I attempt, though not always successfully, to speak of the images I make in an objective voice. However, there are certain events which have occurred in my life which factor into the making of certain images more than others. When I began working on the 3' x 4' wood panel that would become Equipoise I was returning from a four month involuntary abstinence from painting. The abstinence from painting--literally could not pick up a brush--resulted from the simultaneous convergence of two very unfortunate, and uncontrollable, events in my life. One event was witnessing a death in my family, and the other was something else.
The scale of the panel was the only predetermined factor in terms of physically initiating the work. I was devoid of preconceptions of imagery, and especially averse to making another Saint Helices composition. I was operating at the level of survival instinct. The panel began with the barest of tools and mediums--a large flat paintbrush, a can of white latex paint, a can of black latex paint, and an electric belt sander. I exhumed the process I had used six years earlier in preparing the panels for Snap--alternating layers of black and white paint and abrading the surface with a belt sander to reveal the layers of paint in areas, the grain of the wood, and the wood itself. Having accomplished this I carried the dead weight of the panel from the dirty workroom of my studio into the clean workroom to view the panel's surface under the studio lamps. I noticed that there were three distinct areas of the panel which related to the severity of how they were distressed by the belt sander. I made a pencil line delineating the distinctive areas of the panel. I lifted and turned the panel to view it at every angle of vertical and horizontal orientation and decided which direction of orientation made the most aesthetic sense to me. I then expanded the pencil lines delineating the separate areas by painting black undulating linear forms and added the smaller free flowing undulating forms in the central area also in black paint.

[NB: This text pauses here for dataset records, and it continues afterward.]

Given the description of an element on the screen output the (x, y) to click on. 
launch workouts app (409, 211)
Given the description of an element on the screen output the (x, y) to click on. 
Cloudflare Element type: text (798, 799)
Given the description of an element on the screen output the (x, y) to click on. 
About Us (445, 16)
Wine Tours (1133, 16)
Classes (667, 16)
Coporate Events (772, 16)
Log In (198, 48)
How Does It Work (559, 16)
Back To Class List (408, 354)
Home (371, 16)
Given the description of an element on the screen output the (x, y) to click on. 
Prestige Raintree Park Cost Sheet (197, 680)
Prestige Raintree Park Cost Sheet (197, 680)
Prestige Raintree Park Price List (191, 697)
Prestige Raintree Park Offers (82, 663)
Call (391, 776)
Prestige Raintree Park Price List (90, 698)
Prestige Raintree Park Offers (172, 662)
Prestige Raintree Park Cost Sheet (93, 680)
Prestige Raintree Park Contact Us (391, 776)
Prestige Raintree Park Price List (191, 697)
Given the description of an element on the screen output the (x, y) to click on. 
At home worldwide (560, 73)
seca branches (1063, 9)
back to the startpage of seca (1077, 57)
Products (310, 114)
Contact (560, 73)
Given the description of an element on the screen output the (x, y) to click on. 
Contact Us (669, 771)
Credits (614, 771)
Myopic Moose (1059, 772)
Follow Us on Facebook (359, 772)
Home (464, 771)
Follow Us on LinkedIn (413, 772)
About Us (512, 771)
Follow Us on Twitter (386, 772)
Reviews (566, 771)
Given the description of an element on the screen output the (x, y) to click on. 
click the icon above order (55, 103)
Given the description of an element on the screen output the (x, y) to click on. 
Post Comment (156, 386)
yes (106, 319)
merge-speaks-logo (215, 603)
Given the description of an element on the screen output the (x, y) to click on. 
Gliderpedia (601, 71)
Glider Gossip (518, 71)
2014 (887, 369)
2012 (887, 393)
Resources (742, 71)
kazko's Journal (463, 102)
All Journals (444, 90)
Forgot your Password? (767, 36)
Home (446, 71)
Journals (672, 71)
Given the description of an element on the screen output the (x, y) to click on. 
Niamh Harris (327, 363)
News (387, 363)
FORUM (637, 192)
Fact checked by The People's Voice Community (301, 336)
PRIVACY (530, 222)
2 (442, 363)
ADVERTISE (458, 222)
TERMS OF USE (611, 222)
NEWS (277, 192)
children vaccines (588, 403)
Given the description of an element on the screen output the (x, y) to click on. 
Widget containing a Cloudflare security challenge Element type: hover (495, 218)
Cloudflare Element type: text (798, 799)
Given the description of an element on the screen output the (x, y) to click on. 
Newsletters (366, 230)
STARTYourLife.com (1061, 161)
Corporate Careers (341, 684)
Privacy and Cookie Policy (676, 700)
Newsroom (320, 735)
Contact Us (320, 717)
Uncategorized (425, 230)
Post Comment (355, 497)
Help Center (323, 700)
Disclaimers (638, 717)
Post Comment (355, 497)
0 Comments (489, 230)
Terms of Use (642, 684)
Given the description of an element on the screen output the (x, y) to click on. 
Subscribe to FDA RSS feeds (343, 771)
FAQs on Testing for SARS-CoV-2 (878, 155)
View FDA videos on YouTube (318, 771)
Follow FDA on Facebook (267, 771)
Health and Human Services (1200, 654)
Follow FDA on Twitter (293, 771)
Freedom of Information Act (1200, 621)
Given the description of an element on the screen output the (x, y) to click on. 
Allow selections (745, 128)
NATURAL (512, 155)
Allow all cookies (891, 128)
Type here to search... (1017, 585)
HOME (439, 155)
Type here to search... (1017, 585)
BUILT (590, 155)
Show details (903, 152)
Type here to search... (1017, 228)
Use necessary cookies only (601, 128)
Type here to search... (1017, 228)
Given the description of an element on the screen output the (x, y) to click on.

At that point the undulating forms gave the appearance of a tree form, or an aerial view of a river delta. It was a beautiful design, but the black undulating forms seemed schematic and flat. I decided to leave some of the black undulating forms as they were and paint the others as three-dimensional forms with a play of light. I also wanted to increase the sense of separateness of the three areas of the panel. I glazed the right area with red varnish, the center area with yellow varnish, and the left area with blue-green varnish. Then I glazed colored varnishes over the highlighted areas on the undulating forms. I pursued the "tree form" idea by painting horizontally oriented undulating forms in the lower left and right sides of the panel. The color of the "fallen" undulating forms on the left is the exact color of the color-toned bare wood patches on the right side of the panel, and vise-versa for the fallen forms on the right. There is one undulating form captured in mid-fall (flight?) in the upper portion of the right (red) area. It is rendered in both the red and green hues of the color-toned bare wood areas from both sides of the panel.
My usage of the word "equipoise" as the title of the painting refers to a condition of balance between states of motion and rest, presence and absence, generation and degeneration.